Her mother continued to dig, scooping up the dirt and dropping it to one side, making a series of little molehills where the flowers had once grown. “You have to bury them to set them free.”
“How can they be free if they’re buried?”
“Their souls become free.”
Jem felt a frown beginning inside. “Do clothes have souls?”
“They have the souls of the people who wore them.”
“What would happen if you didn’t bury them?”

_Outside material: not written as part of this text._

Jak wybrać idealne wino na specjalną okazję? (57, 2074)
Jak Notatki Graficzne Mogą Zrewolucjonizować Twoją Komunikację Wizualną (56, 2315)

“Well then their souls would haunt the land.”
“And the house?”
“Of course the house.”
Jem’s throat felt sore and her eyes hurt. She was too hot, standing scratchy in her school uniform in the garden, watching her mother’s soiled hands clawing at the earth. She wanted to cry.
And then – “Marianne!” Her father’s voice, angry and growing louder as he came through the house. “Marianne!”
Jem wanted to run to him. Her mother paused, momentarily, in her digging. “Oh good,” she said under her breath. “Daddy’s home.”
Gil stood in the cat-swinging space between the table and the dresser and gazed around. “So this is it.”
“It is.” Jem felt ridiculously nervous, as if he were going to judge her not on the last weeks of great sex and intense emotional connection but on the cleanliness of her kitchen. It felt distinctly odd, having him here. He seemed taller, in her crammed cramped house. More exotic than he already was. She watched his eyes travel across the framed sketches on the walls, the miscellany of junk piled on the dresser, collections of mismatched crockery stacked haphazardly along the shelves. She had tried all afternoon to impose some sort of order on the natural chaos but there was just so much of it.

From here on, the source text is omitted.